Il paraît que vous êtes un spécialiste des autofictions caustiques. Est-ce vrai ?
Je ne sais pas si je suis spécialisé, mais je sais pratiquer la chose et m'y sentir plus à l'aise que dans un autre genre.
Avez-vous voulu faire un roman sur la guerre ou bien parler d'une histoire d'amour ? Comment s'est déroulée la genèse du roman ?
J'ai voulu mettre les deux en opposition, les traiter d'égal à égal. Pour la genèse, j'étais tout simplement en colère des suites de l'intervention de Romain Goupil sur les ondes de France Inter. J'ai écrit le premier chapitre ce jour-là, puis un chapitre chaque jour après le journal radio, le sept-neuf à l'époque.
Pensez-vous que votre livre pourrait faire l'objet d'une adaptation au ciné et si oui, comment l'envisagez-vous ?
L'idée me séduit.
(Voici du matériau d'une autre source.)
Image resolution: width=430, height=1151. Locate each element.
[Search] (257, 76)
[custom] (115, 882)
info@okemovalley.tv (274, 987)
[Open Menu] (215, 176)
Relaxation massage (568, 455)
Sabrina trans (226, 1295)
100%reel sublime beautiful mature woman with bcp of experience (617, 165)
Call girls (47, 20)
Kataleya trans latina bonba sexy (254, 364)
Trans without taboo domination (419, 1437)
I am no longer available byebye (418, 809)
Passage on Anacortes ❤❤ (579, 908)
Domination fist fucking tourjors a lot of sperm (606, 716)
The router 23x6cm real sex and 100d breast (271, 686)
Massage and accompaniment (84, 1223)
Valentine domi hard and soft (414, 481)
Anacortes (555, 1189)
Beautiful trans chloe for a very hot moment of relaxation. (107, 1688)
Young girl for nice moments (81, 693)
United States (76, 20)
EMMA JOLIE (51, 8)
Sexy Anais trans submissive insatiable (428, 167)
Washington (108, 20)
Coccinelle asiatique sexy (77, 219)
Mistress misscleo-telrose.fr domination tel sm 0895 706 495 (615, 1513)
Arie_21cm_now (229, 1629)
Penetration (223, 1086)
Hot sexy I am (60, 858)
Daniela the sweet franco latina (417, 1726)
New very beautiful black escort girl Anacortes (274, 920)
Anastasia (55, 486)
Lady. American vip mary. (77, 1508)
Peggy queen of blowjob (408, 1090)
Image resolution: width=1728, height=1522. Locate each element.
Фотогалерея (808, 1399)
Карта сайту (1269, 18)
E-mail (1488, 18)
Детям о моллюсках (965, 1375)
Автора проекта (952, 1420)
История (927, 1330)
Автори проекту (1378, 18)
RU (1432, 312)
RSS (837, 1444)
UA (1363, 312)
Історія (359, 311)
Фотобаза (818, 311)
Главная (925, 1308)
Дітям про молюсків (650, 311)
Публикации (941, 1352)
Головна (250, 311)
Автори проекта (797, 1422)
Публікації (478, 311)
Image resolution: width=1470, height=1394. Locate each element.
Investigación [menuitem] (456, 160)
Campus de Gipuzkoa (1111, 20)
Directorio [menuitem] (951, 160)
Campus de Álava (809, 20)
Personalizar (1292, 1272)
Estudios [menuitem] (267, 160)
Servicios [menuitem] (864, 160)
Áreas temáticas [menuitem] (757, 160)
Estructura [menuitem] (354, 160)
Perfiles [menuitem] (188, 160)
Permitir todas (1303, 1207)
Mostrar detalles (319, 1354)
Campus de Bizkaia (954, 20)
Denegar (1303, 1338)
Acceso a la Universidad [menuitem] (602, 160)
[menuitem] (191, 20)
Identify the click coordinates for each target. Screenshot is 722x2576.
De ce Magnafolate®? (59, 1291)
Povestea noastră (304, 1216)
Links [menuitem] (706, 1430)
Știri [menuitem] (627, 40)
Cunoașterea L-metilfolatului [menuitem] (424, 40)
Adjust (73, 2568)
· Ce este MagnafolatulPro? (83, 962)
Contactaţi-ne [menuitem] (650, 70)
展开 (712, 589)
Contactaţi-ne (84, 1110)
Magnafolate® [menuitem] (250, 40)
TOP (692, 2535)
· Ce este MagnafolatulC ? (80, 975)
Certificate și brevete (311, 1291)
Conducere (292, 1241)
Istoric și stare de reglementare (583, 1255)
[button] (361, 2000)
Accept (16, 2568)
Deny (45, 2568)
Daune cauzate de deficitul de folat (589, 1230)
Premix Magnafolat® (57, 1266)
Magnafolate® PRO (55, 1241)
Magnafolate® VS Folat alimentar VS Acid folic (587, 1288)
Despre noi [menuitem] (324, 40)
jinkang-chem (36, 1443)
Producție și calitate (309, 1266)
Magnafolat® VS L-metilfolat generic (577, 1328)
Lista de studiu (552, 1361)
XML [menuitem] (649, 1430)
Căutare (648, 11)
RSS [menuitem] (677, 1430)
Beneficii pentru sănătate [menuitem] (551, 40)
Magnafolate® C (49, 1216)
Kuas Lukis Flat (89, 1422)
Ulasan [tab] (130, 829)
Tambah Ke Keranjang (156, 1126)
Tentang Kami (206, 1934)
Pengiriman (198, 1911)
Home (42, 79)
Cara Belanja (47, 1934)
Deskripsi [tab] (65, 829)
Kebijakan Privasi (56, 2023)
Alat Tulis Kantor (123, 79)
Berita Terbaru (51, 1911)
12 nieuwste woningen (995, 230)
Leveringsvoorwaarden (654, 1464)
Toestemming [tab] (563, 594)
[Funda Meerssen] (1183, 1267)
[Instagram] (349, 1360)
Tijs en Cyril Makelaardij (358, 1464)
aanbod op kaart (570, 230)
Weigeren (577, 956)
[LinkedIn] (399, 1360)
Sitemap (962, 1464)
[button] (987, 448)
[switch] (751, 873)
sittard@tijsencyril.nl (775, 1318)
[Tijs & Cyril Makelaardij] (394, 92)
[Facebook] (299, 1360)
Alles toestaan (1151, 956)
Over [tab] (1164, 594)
Comment ? Et bien, j'aimerais assez que Romain Goupil s'y colle (j'aime son image) !
Comment regardez-vous la société française actuelle ?
Comme une société moderne, en manque de repères mais pas pour autant à foutre à la poubelle.
Pensez-vous que votre livre est universel et que son propos s'adresse à toutes les guerres et pas seulement au conflit irakien ?
Non, aucun bouquin ne l'est vraiment. Mais qu'il puisse s'adresser à toutes les guerres, oui. Finalement, elles sont toutes identiques : on se tape dessus, on compte les morts et on les oublie autour d'un traité plus tard.
Si vous aviez été Allié, vous seriez-vous exilé chez les Non-alignés ?
Probable que oui. Enfin, je dis ça là, mais peut-être aurais-je été convaincu du contraire, si j'étais né ailleurs.
 |
| "Il est des sujets qu'un auteur est dans l'incapacité de traiter" |
Quelle est la part d'autobiographie dans votre livre ? Quelles sont vos ressemblances avec le héros ?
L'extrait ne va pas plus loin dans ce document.